## TEXT
Putting housing supply at the forefront of their policy is a great start. So how would a Conservative federal government address this? Their first promise is to “swiftly increase supply” with a “plan to build 1 million homes in the next three years” - or 333,333 per annum. Although the federal Liberals claim that their 1.4 million homes in 4 years is 30% more than the Conservative plan, their 350,000 homes per year is not 30% more per year, nor does the CPC plan include any reference to “preserving” or “repairing” homes as part of their figure. While I still believe 1 million homes in 3 years is still under what is needed, the promise does seem more solid and detailed than the Liberal plan.

However, similar criticism must be applied: with housing stock primarily in the hands of municipalities and provinces, how can the federal government boost national housing numbers? The Conservatives plans to 

“• Leverage federal infrastructure investments to increase housing supply. We will:

         ° Build public transit infrastructure that connects homes and jobs by bringing public transit to where people are buying homes; and

         ° Require municipalities receiving federal funding for public transit to increase density near the funded transit;”

This promise will promote more housing accessibility and sustainable development patterns, incentivizing densification in areas where public transit is oriented. I wholeheartedly agree with this - except there is no number provided. The federal Liberals have been implementing this fairly consistently over the past 5 years in government, with regular increases to infrastructure. In 2016, they released the Investing in Canada Plan infrastructure plan that committed $180 billion over 12 years. I’m not sure on the details of the execution of this plan, but anecdotally, it seems on track. To fairly compare the level of investment the Liberals are making to the Conservative platform, we would need to see the challenger’s actual dollar commitment.

The Conservative’s also promise to release 15% of over 37,000 federally-owned buildings for conversion to housing. This is a unique proposition that I can get behind, assuming it pans out. 

The CPC also plans to incentivize building by “encouraging Canadians to invest in rental housing by extending the ability to defer capital gains tax when selling a rental property and reinvesting in rental housing… and “exploring converting unneeded office space to housing”. These are both relatively minor details, but could lead to positives for the rental market. Anecdotally, it has become increasingly difficult to be an investor/landlord in BC and Canada, which is one reason that the rental market is becoming overwhelmingly dependent on large corporate rental management companies as opposed to small investors.

Regarding “corrupt activities that drive up real estate prices”, the Conservatives offer similar verbiage as the Liberals in stepping up attacks on money laundering, establishing a Beneficial Ownership Registry and mimicking the two year ban on foreign buyers.

Again, these are non-issues that have been inflamed by the media because they are easier scapegoats than dealing with the problematic mortgage industry and lack of supply. The BC money laundering investigation did not actually investigate actual money laundering - it merely made assumptions based on global statistics as opposed to actually investigating the reality of the local situation. I fully support the federal government’s push for a truly competent commission into the reality of money laundering, as long as it is a genuine investigation.

Now, whereas the Liberals put fuel on the fire of buyer demand on the top of their list, the Conservatives also have a section on “making mortgages more affordable”. We all know that in truth the only way to really make mortgages more affordable is to make them smaller or to make rates even lower than they are (which only makes the cost of homes higher). But let’s see what the CPC is actually promising:

          • Encourage a new market in seven- to ten-year mortgages to provide stability both for first-time home buyers and lenders, opening another secure path to homeownership for Canadians, and reducing the need for mortgage stress tests.

## DATA SEGMENT
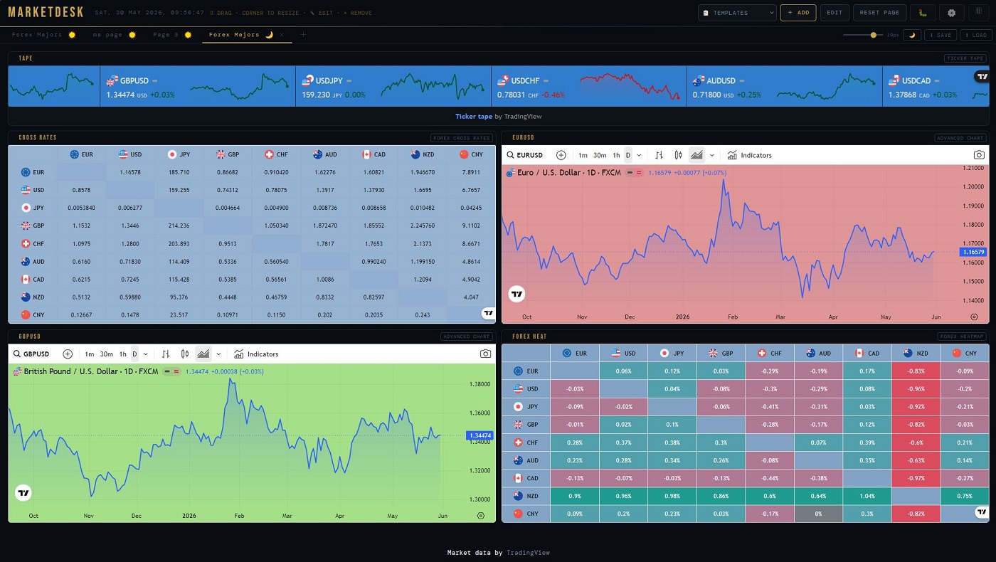Viewport: 996px width, 562px height.
Task: Click the Reset Page button
Action: point(879,13)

## JOB A
For each statement, say whether it agrees with the housing commentary, and quote the deciding words. (i) The Conservative plan promises 1 million homes over three years. (ii) The Conservative platform states a dollar amount for its transit infrastructure commitment. (iii) The Conservatives promise to release 15% of federally-owned buildings for conversion to housing.
## JOB B
Reproduce the stretch of the housing commentary from "The Conservative’s also" through "it pans out.".
The material above has no connection to the housing commentary.

## RESPONSE A
(i) Yes: "plan to build 1 million homes in the next three years"
(ii) No: "except there is no number provided"
(iii) Yes: "release 15% of over 37,000 federally-owned buildings for conversion to housing"

## RESPONSE B
The Conservative’s also promise to release 15% of over 37,000 federally-owned buildings for conversion to housing. This is a unique proposition that I can get behind, assuming it pans out.